:: WHAT THE EXERCISE ASKS ::
An exact, complete copy of the data is all that is needed.

+++ RECORDS TO USE

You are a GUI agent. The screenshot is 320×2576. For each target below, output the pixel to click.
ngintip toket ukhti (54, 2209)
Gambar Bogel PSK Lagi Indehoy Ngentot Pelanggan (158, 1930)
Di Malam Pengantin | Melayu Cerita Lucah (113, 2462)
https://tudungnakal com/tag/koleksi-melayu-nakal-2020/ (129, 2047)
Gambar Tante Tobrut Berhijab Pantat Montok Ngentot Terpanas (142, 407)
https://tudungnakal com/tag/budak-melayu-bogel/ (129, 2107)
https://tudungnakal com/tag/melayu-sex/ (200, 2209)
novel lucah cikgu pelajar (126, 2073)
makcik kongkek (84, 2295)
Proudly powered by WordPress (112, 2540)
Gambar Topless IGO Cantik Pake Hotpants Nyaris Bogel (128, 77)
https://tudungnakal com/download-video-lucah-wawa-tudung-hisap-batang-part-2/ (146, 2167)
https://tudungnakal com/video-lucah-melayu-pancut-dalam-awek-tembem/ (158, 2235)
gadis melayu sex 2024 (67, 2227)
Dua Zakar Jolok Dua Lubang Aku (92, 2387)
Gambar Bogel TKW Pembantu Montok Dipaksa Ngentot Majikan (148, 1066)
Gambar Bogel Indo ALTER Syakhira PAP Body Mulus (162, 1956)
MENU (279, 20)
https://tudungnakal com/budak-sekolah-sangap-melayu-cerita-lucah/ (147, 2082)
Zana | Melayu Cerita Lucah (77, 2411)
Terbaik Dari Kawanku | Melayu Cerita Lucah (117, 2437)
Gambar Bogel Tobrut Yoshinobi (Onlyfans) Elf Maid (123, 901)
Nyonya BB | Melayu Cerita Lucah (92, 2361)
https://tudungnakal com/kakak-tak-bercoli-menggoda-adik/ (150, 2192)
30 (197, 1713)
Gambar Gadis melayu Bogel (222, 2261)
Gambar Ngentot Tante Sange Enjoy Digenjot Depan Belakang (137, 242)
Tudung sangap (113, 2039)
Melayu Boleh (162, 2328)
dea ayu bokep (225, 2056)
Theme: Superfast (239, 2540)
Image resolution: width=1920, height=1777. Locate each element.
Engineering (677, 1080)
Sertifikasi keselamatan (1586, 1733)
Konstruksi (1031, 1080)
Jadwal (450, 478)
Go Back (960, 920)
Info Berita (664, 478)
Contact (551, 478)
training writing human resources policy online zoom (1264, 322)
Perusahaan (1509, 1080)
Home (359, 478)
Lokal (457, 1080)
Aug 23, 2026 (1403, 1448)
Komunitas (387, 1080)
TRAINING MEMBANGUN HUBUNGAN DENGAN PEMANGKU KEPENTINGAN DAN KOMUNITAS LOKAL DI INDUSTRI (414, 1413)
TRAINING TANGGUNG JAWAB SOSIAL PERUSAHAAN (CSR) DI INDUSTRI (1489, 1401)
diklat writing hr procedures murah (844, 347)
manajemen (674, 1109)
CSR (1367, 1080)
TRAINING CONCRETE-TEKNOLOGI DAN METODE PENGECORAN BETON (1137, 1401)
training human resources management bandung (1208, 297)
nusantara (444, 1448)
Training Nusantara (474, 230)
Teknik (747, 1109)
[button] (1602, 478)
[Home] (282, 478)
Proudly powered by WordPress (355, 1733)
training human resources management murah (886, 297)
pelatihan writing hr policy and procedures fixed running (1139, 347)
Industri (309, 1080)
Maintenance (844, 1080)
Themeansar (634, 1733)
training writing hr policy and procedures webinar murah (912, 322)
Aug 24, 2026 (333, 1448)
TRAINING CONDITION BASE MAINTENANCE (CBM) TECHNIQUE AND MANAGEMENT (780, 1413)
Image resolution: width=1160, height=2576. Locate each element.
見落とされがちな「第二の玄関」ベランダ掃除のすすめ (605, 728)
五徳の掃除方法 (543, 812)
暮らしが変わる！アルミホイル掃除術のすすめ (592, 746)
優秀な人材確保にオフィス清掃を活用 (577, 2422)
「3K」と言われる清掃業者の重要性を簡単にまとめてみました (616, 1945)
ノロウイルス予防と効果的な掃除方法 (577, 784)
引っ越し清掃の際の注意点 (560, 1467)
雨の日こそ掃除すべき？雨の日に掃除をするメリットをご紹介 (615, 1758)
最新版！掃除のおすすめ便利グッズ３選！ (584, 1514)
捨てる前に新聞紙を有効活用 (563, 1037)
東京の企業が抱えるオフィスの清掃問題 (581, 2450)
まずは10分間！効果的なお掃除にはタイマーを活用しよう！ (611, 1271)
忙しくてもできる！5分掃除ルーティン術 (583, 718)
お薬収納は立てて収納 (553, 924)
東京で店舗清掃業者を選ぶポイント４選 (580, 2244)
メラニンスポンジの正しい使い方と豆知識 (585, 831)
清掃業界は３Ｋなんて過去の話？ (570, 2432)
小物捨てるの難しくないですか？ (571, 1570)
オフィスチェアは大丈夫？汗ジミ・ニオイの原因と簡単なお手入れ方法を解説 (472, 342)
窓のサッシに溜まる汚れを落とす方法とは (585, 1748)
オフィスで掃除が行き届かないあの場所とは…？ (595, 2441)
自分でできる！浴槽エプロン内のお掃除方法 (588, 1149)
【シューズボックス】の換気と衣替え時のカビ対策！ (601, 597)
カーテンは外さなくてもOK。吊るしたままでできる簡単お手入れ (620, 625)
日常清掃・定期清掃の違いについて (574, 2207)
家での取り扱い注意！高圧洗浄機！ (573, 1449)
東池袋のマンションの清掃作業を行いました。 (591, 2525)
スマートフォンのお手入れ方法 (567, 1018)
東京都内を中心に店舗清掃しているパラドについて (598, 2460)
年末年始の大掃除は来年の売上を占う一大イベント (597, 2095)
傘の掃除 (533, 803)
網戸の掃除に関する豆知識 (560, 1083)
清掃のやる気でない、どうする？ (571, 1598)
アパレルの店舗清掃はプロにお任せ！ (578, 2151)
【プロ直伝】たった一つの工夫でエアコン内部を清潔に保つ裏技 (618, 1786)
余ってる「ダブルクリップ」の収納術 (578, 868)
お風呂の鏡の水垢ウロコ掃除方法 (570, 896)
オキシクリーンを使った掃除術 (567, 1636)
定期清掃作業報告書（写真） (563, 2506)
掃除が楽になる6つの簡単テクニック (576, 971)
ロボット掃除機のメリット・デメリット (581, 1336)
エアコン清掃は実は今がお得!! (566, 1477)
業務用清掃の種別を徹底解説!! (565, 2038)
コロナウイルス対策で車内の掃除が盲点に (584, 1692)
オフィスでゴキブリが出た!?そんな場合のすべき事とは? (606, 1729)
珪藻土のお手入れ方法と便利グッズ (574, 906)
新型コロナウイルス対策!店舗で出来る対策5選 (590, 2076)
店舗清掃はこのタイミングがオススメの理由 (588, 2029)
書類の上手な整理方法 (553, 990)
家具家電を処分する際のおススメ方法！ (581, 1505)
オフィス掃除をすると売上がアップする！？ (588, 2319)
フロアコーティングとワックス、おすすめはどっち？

++++++

:: TASK ANSWER ::
You are a GUI agent. The screenshot is 320×2576. For each target below, output the pixel to click.
ngintip toket ukhti (54, 2209)
Gambar Bogel PSK Lagi Indehoy Ngentot Pelanggan (158, 1930)
Di Malam Pengantin | Melayu Cerita Lucah (113, 2462)
https://tudungnakal com/tag/koleksi-melayu-nakal-2020/ (129, 2047)
Gambar Tante Tobrut Berhijab Pantat Montok Ngentot Terpanas (142, 407)
https://tudungnakal com/tag/budak-melayu-bogel/ (129, 2107)
https://tudungnakal com/tag/melayu-sex/ (200, 2209)
novel lucah cikgu pelajar (126, 2073)
makcik kongkek (84, 2295)
Proudly powered by WordPress (112, 2540)
Gambar Topless IGO Cantik Pake Hotpants Nyaris Bogel (128, 77)
https://tudungnakal com/download-video-lucah-wawa-tudung-hisap-batang-part-2/ (146, 2167)
https://tudungnakal com/video-lucah-melayu-pancut-dalam-awek-tembem/ (158, 2235)
gadis melayu sex 2024 (67, 2227)
Dua Zakar Jolok Dua Lubang Aku (92, 2387)
Gambar Bogel TKW Pembantu Montok Dipaksa Ngentot Majikan (148, 1066)
Gambar Bogel Indo ALTER Syakhira PAP Body Mulus (162, 1956)
MENU (279, 20)
https://tudungnakal com/budak-sekolah-sangap-melayu-cerita-lucah/ (147, 2082)
Zana | Melayu Cerita Lucah (77, 2411)
Terbaik Dari Kawanku | Melayu Cerita Lucah (117, 2437)
Gambar Bogel Tobrut Yoshinobi (Onlyfans) Elf Maid (123, 901)
Nyonya BB | Melayu Cerita Lucah (92, 2361)
https://tudungnakal com/kakak-tak-bercoli-menggoda-adik/ (150, 2192)
30 (197, 1713)
Gambar Gadis melayu Bogel (222, 2261)
Gambar Ngentot Tante Sange Enjoy Digenjot Depan Belakang (137, 242)
Tudung sangap (113, 2039)
Melayu Boleh (162, 2328)
dea ayu bokep (225, 2056)
Theme: Superfast (239, 2540)
Image resolution: width=1920, height=1777. Locate each element.
Engineering (677, 1080)
Sertifikasi keselamatan (1586, 1733)
Konstruksi (1031, 1080)
Jadwal (450, 478)
Go Back (960, 920)
Info Berita (664, 478)
Contact (551, 478)
training writing human resources policy online zoom (1264, 322)
Perusahaan (1509, 1080)
Home (359, 478)
Lokal (457, 1080)
Aug 23, 2026 (1403, 1448)
Komunitas (387, 1080)
TRAINING MEMBANGUN HUBUNGAN DENGAN PEMANGKU KEPENTINGAN DAN KOMUNITAS LOKAL DI INDUSTRI (414, 1413)
TRAINING TANGGUNG JAWAB SOSIAL PERUSAHAAN (CSR) DI INDUSTRI (1489, 1401)
diklat writing hr procedures murah (844, 347)
manajemen (674, 1109)
CSR (1367, 1080)
TRAINING CONCRETE-TEKNOLOGI DAN METODE PENGECORAN BETON (1137, 1401)
training human resources management bandung (1208, 297)
nusantara (444, 1448)
Training Nusantara (474, 230)
Teknik (747, 1109)
[button] (1602, 478)
[Home] (282, 478)
Proudly powered by WordPress (355, 1733)
training human resources management murah (886, 297)
pelatihan writing hr policy and procedures fixed running (1139, 347)
Industri (309, 1080)
Maintenance (844, 1080)
Themeansar (634, 1733)
training writing hr policy and procedures webinar murah (912, 322)
Aug 24, 2026 (333, 1448)
TRAINING CONDITION BASE MAINTENANCE (CBM) TECHNIQUE AND MANAGEMENT (780, 1413)
Image resolution: width=1160, height=2576. Locate each element.
見落とされがちな「第二の玄関」ベランダ掃除のすすめ (605, 728)
五徳の掃除方法 (543, 812)
暮らしが変わる！アルミホイル掃除術のすすめ (592, 746)
優秀な人材確保にオフィス清掃を活用 (577, 2422)
「3K」と言われる清掃業者の重要性を簡単にまとめてみました (616, 1945)
ノロウイルス予防と効果的な掃除方法 (577, 784)
引っ越し清掃の際の注意点 (560, 1467)
雨の日こそ掃除すべき？雨の日に掃除をするメリットをご紹介 (615, 1758)
最新版！掃除のおすすめ便利グッズ３選！ (584, 1514)
捨てる前に新聞紙を有効活用 (563, 1037)
東京の企業が抱えるオフィスの清掃問題 (581, 2450)
まずは10分間！効果的なお掃除にはタイマーを活用しよう！ (611, 1271)
忙しくてもできる！5分掃除ルーティン術 (583, 718)
お薬収納は立てて収納 (553, 924)
東京で店舗清掃業者を選ぶポイント４選 (580, 2244)
メラニンスポンジの正しい使い方と豆知識 (585, 831)
清掃業界は３Ｋなんて過去の話？ (570, 2432)
小物捨てるの難しくないですか？ (571, 1570)
オフィスチェアは大丈夫？汗ジミ・ニオイの原因と簡単なお手入れ方法を解説 (472, 342)
窓のサッシに溜まる汚れを落とす方法とは (585, 1748)
オフィスで掃除が行き届かないあの場所とは…？ (595, 2441)
自分でできる！浴槽エプロン内のお掃除方法 (588, 1149)
【シューズボックス】の換気と衣替え時のカビ対策！ (601, 597)
カーテンは外さなくてもOK。吊るしたままでできる簡単お手入れ (620, 625)
日常清掃・定期清掃の違いについて (574, 2207)
家での取り扱い注意！高圧洗浄機！ (573, 1449)
東池袋のマンションの清掃作業を行いました。 (591, 2525)
スマートフォンのお手入れ方法 (567, 1018)
東京都内を中心に店舗清掃しているパラドについて (598, 2460)
年末年始の大掃除は来年の売上を占う一大イベント (597, 2095)
傘の掃除 (533, 803)
網戸の掃除に関する豆知識 (560, 1083)
清掃のやる気でない、どうする？ (571, 1598)
アパレルの店舗清掃はプロにお任せ！ (578, 2151)
【プロ直伝】たった一つの工夫でエアコン内部を清潔に保つ裏技 (618, 1786)
余ってる「ダブルクリップ」の収納術 (578, 868)
お風呂の鏡の水垢ウロコ掃除方法 (570, 896)
オキシクリーンを使った掃除術 (567, 1636)
定期清掃作業報告書（写真） (563, 2506)
掃除が楽になる6つの簡単テクニック (576, 971)
ロボット掃除機のメリット・デメリット (581, 1336)
エアコン清掃は実は今がお得!! (566, 1477)
業務用清掃の種別を徹底解説!! (565, 2038)
コロナウイルス対策で車内の掃除が盲点に (584, 1692)
オフィスでゴキブリが出た!?そんな場合のすべき事とは? (606, 1729)
珪藻土のお手入れ方法と便利グッズ (574, 906)
新型コロナウイルス対策!店舗で出来る対策5選 (590, 2076)
店舗清掃はこのタイミングがオススメの理由 (588, 2029)
書類の上手な整理方法 (553, 990)
家具家電を処分する際のおススメ方法！ (581, 1505)
オフィス掃除をすると売上がアップする！？ (588, 2319)
フロアコーティングとワックス、おすすめはどっち？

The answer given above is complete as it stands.